O despovoamento do interior está em colocar em causa o futuro do Algarve enquanto região que não tem só sol e praias. “Despovoamento e desertificação [do solo] são duas faces da mesma moeda”, concluiu Maria de Belém Freitas, professor da Universidade do Algarve (Ualg), num debate realizado no Parque Natural da Ria Formosa, no Dia Mundial do Combate à Desertificação, na passada sexta-feira.

O encontro serviu para fazer um esboço do balanço sobre o resultado dos milhões que foram investidos para inverter o plano inclinado das políticas que litoralizaram o território. Mas no nordeste algarvio, por esse rio acima só os turistas é que dão sinais de vida nova.

O antigo director-geral do Desenvolvimento Rural, Miguel Freitas, um dos oradores do encontro, moderado por Maria de Belém Freitas, diz que o que se passa no nordeste algarvio espelha o que se tem feito no país em termos de aplicação dos fundos comunitários nos últimos anos: “50% dos dinheiros do Proder [Plano de Desenvolvimento Rural] foram aplicados em medidas de combate contra os incêndios”.

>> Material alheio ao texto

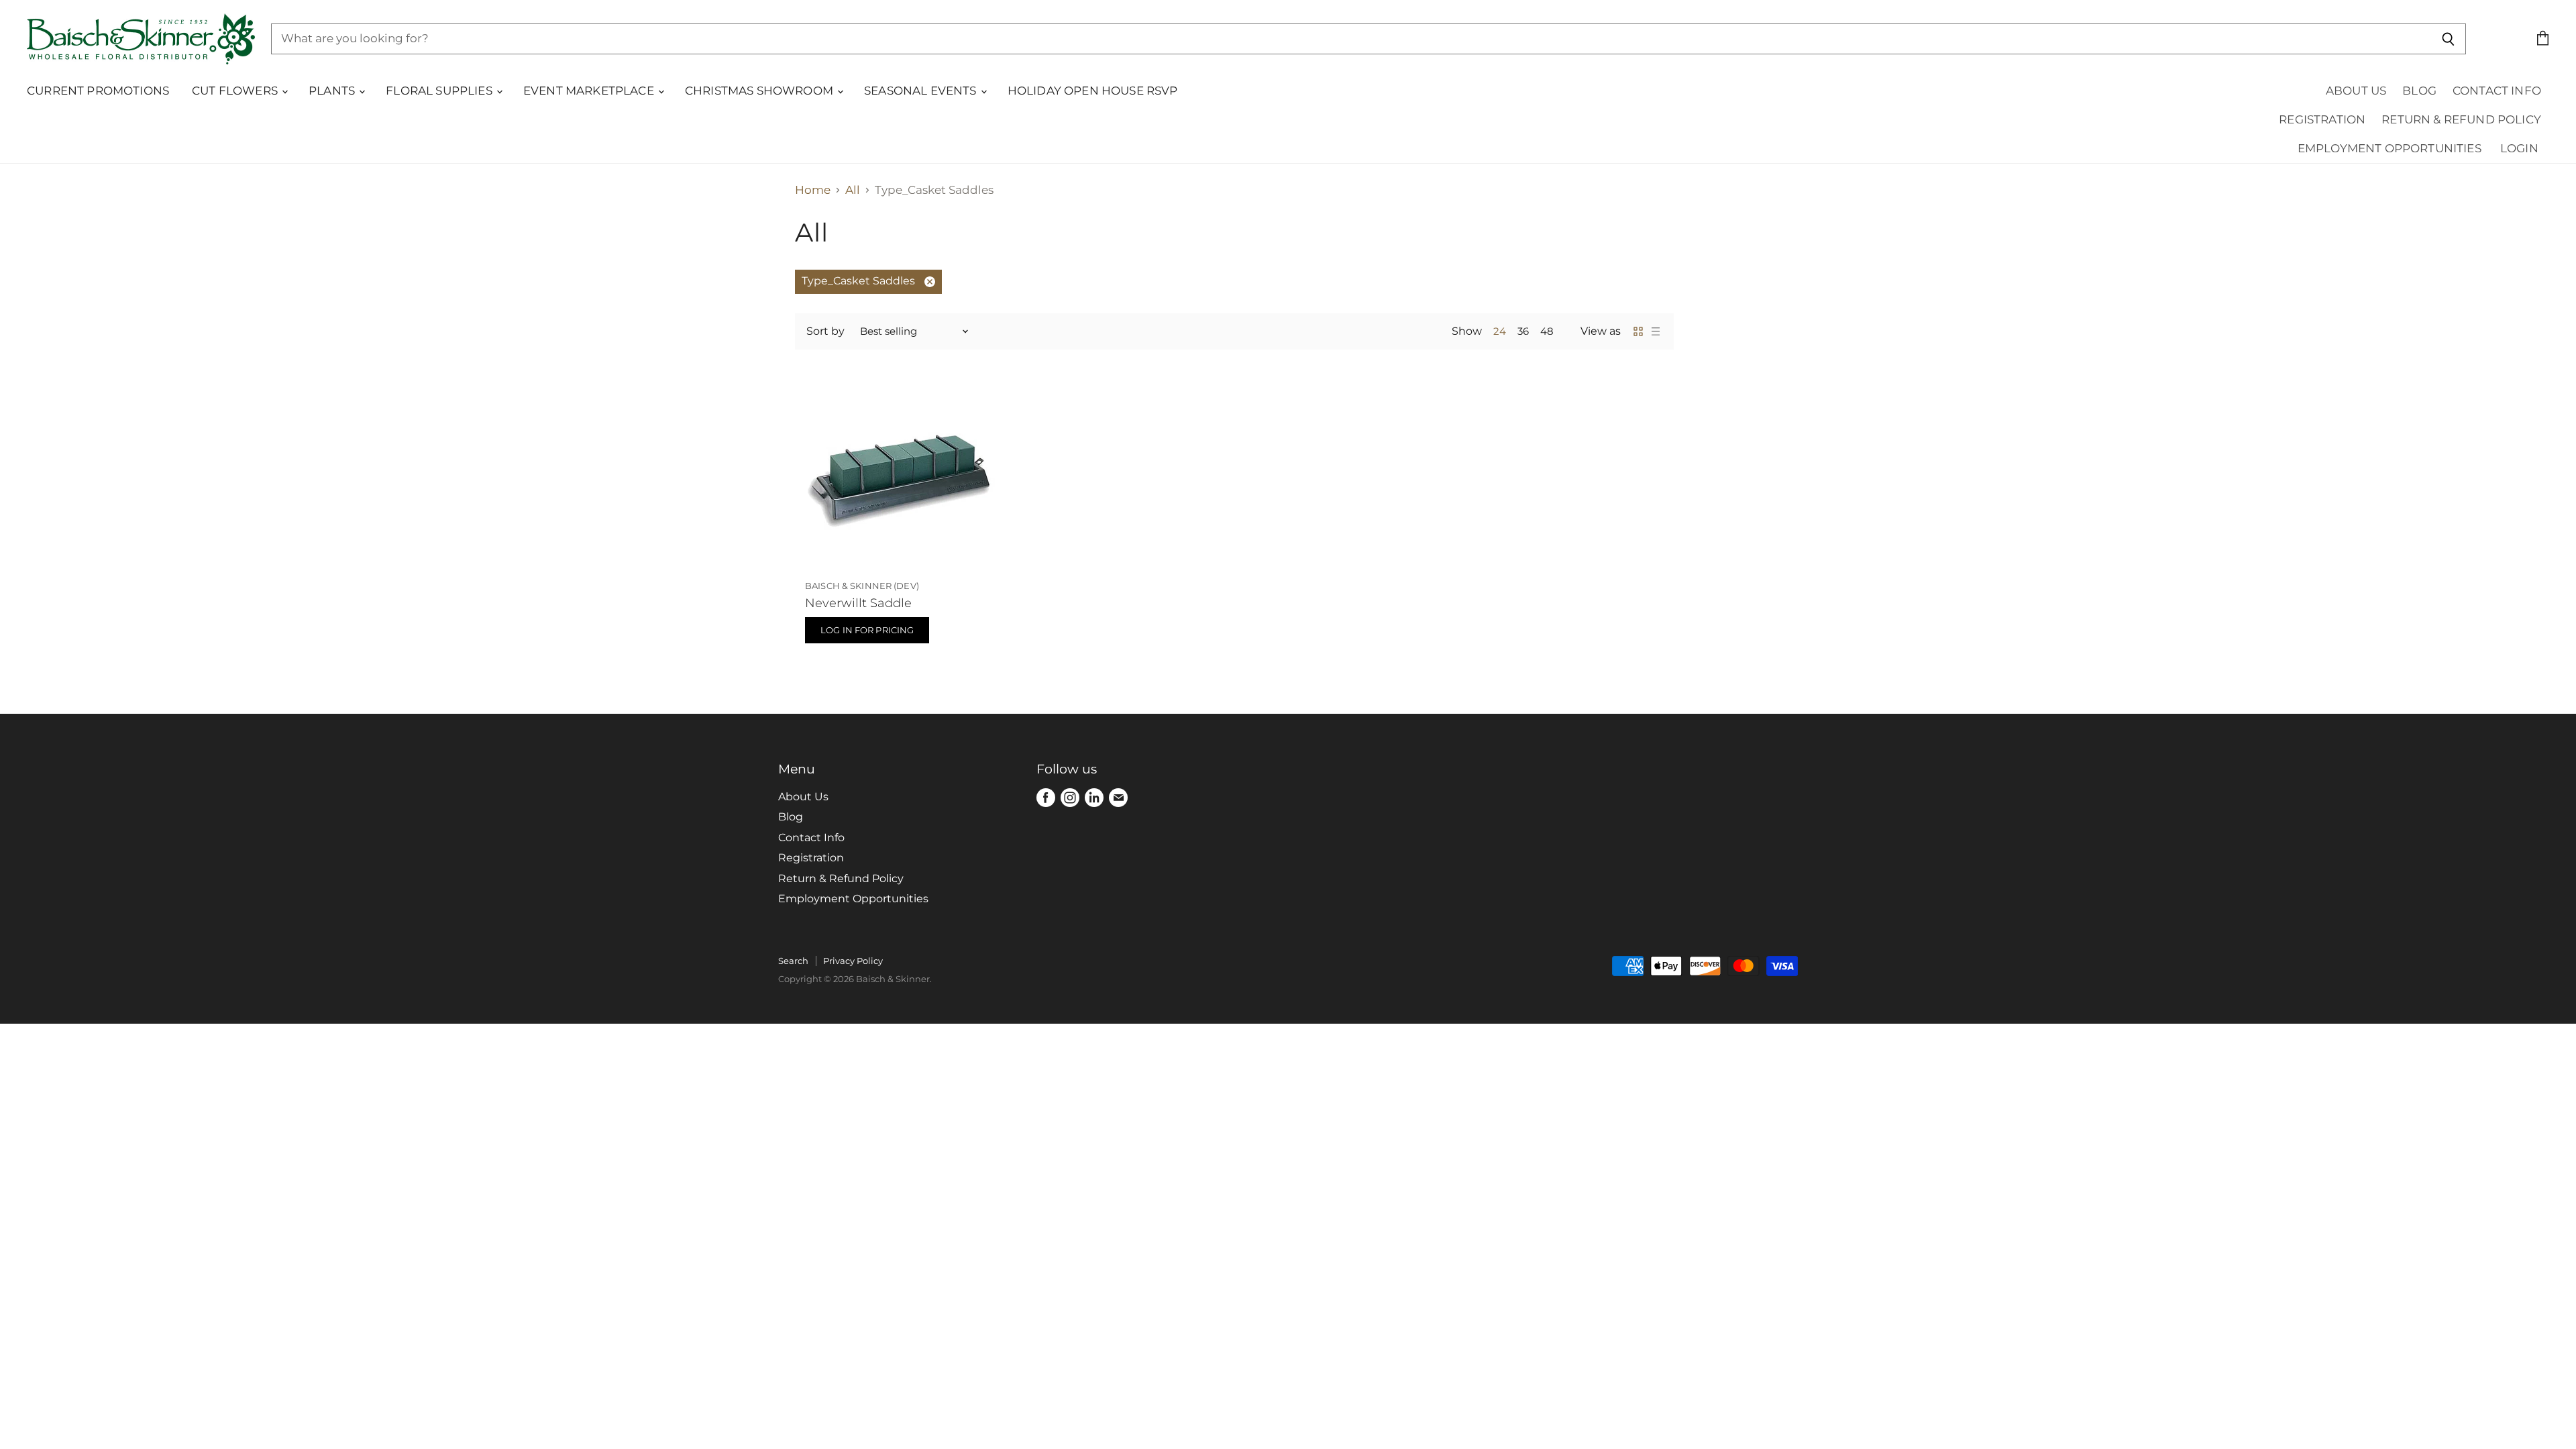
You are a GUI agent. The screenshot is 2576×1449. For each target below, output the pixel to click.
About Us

Porém, o problema, no entender deste técnico – actualmente professor da Ualg –, reside na necessidade de existir uma “política integrada que promova o desenvolvimento e atraia pessoas”. E dá um exemplo: “O Guadiana tem de ser encarado como um canal de desenvolvimento, não como uma barreira”, sublinhou. Os investimentos públicos foram canalizados, em grande medida, para as agro-florestais nas margens do rio sem olhar para o potencial da estrada fluvial. Nesta altura, disse, “em Alcoutim, há apenas dois pescadores com licença”.

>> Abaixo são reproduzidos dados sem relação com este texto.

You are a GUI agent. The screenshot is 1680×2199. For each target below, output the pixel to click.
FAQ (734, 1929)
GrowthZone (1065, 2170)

A coordenadora do projecto da Via Algarviana, Anabela Santos, por seu lado, destacou a grande rota terrestre que une Alcoutim ao Cabo de São Vicente, em Sagres, como exemplo positivo do desenvolvimento do interior. Em termos financeiros, disse, “o retorno do investimento no projecto, no valor de 1,5 milhões de euros, foi ultrapassado”.
Miguel Freitas concorda com a aplicação dos dinheiros públicos nas questões ambientais, mas preconiza uma nova configuração nos investimentos. Do ponto de vista da conservação da natureza, o antigo deputado do Partido Socialista defende como “prioridade absoluta a conservação do solo, que se encontra depauperado”, combatendo-se assim a desertificação física. Dá o exemplo do empobrecimento de terras na zona do Alqueva, argumentando que a incorporação de 1% de matéria orgânica no solo nesta zona, segundo um estudo de Mário de Carvalho, da Universidade de Évora, “iria reter [no terreno] tanta água quanto aquela que existe na barragem”.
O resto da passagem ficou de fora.